L'annonce de cette initiative a été faite le 8 mars avant l'ouverture de la 30e Natural Products Expo West à Anaheim, en Californie.

«Nous sommes déterminés à avoir une pleine transparence d'ici cinq ans», a déclaré le président-directeur général Walter Robb. Estimant qu'il s'agit d'une grande avancée pour le droit des consommateurs de savoir ce qu'ils mettent dans leur assiette, il dit croire que cette annonce ouvrira la porte à plus de cultures sans OGM.

Augmentation des ventes des produits sans OGM

La nouvelle politique d'étiquetage s'appliquera aussi aux viandes et au lait provenant d'animaux nourris avec des OGM.

Whole Foods Market, qui embauche 58 000 personnes, a des commerces surtout aux États-Unis mais aussi en Angleterre et au Canada (Ontario et Colombie-Britannique). Les produits sans OGM y sont en demande croissante et enregistrent une augmentation des ventes de 15 à 30 %.

L'entreprise travaillera avec les fournisseurs pour qu'ils offrent de plus en plus de produits sans ingrédients génétiquement modifiés.

Accueil positif

Pour Alain Rioux, directeur général de la Filière biologique du Québec, il est «très intéressant et positif de constater qu'une chaîne d'alimentation aussi visionnaire et aussi bien positionnée exprime une volonté ferme d'avoir plus de transparence avec les consommateurs quant à la présence ou non d'OGM dans les aliments».
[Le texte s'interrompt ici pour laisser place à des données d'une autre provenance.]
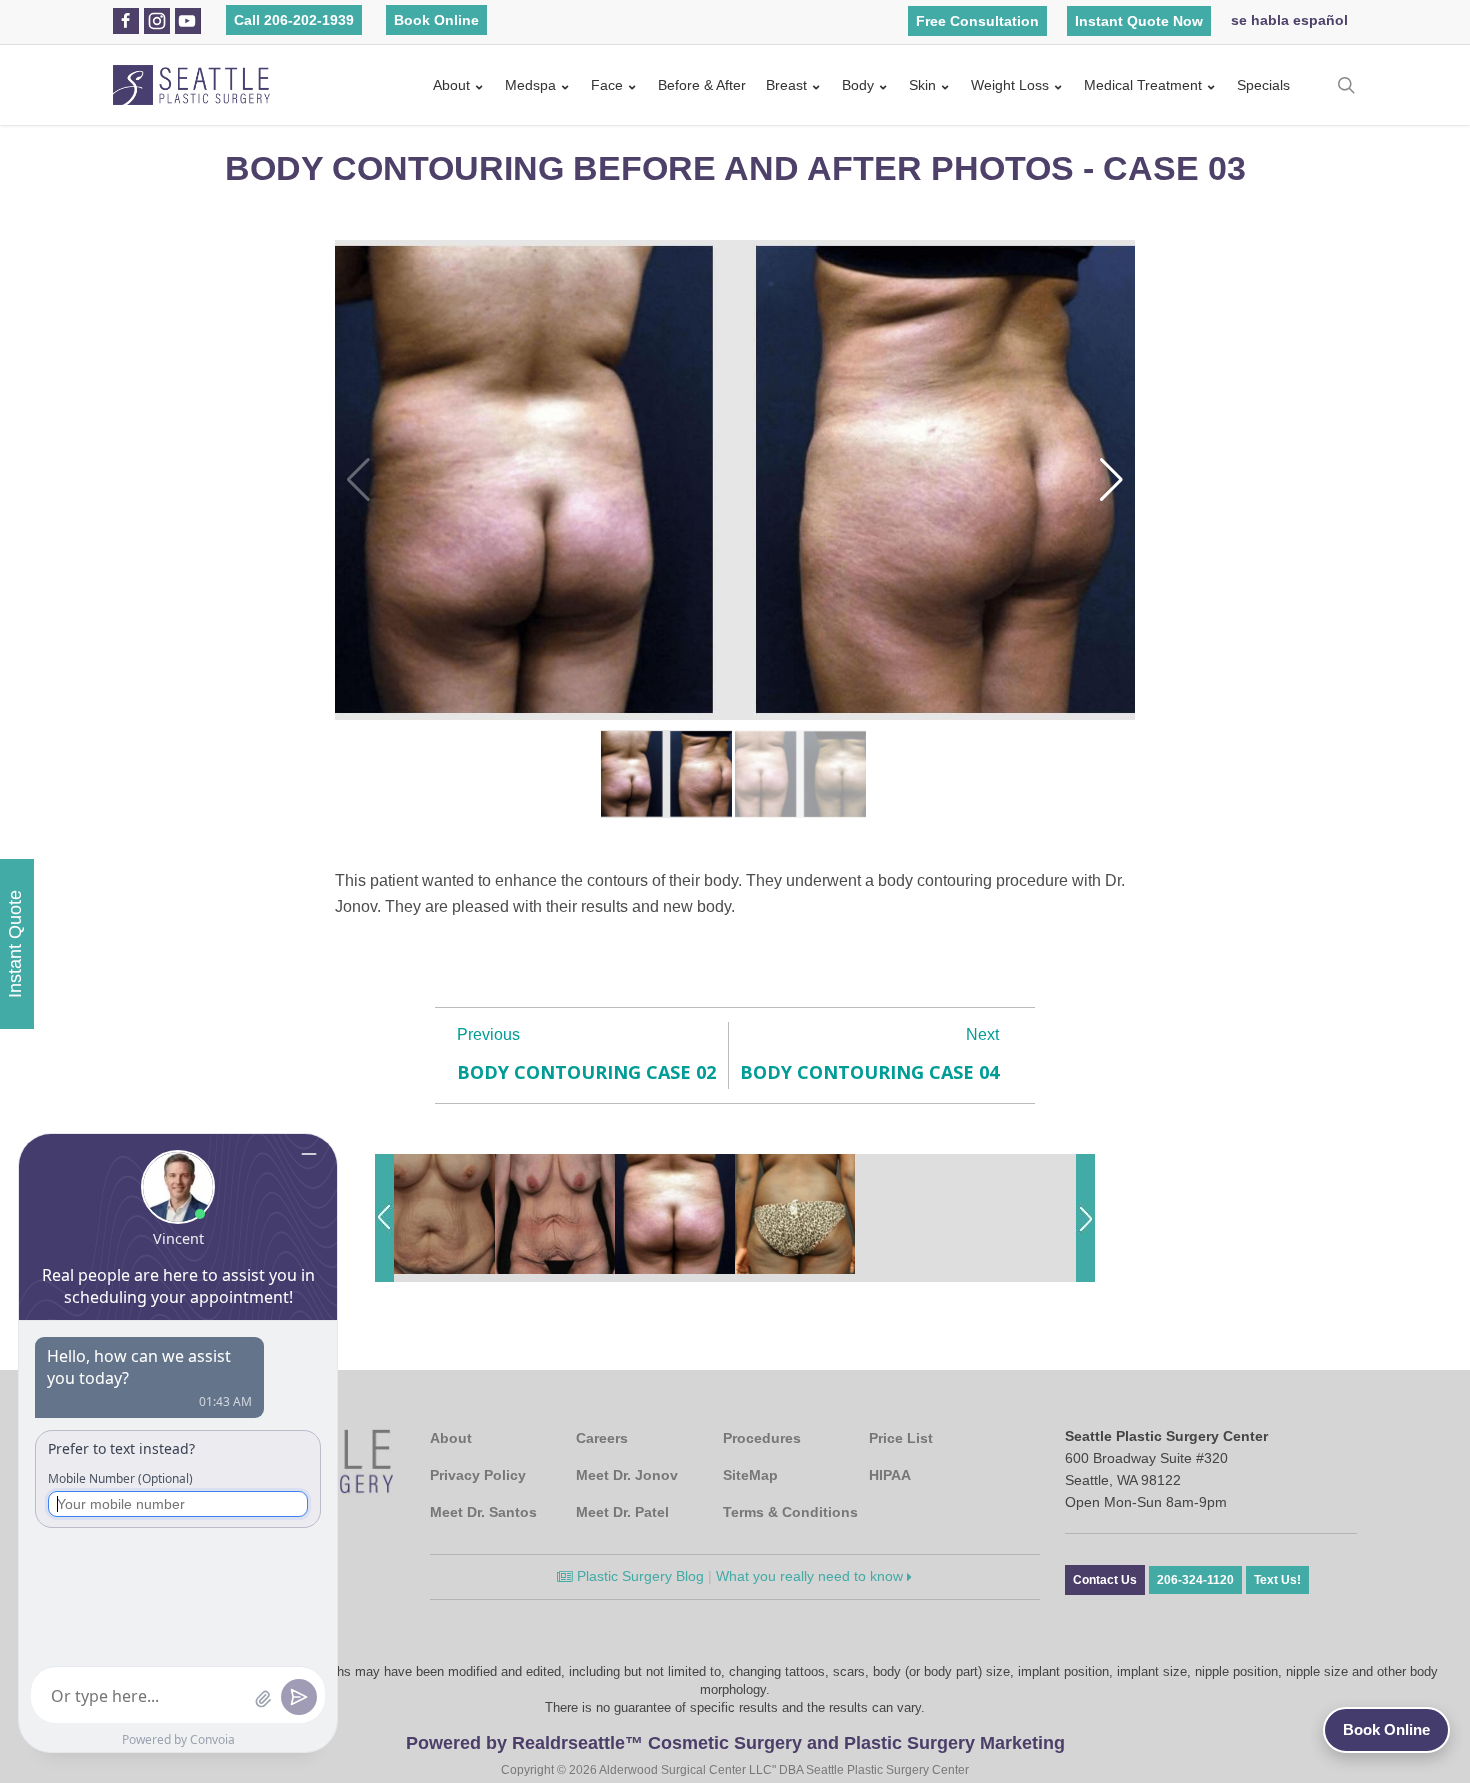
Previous (488, 1034)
La présidente de Vigilance OGM, Christine Gingras, agronome à Nature Québec, renchérit dans le même sens. L'inclusion des animaux nourris aux OGM constitue une norme très élevée, dit-elle. Le fait que le détaillant agisse sur une base volontaire montre bien selon elle l'intérêt des consommateurs pour ce type de mesures.

«Je trouve seulement malheureux que ce ne soient pas les gouvernements qui aient pris le leadership même si beaucoup de citoyens se sont prononcés en faveur [de l'étiquetage obligatoire], a-t-elle conclu en disant qu'il s'agit néanmoins d'une «excellente nouvelle». Greenpeace USA a aussi salué la nouvelle mardi.

L'année dernière, les électeurs californiens ont rejeté de justesse une telle proposition.

Plus de 60 pays, dont ceux de l'Union européenne, imposent l'étiquetage des OGM.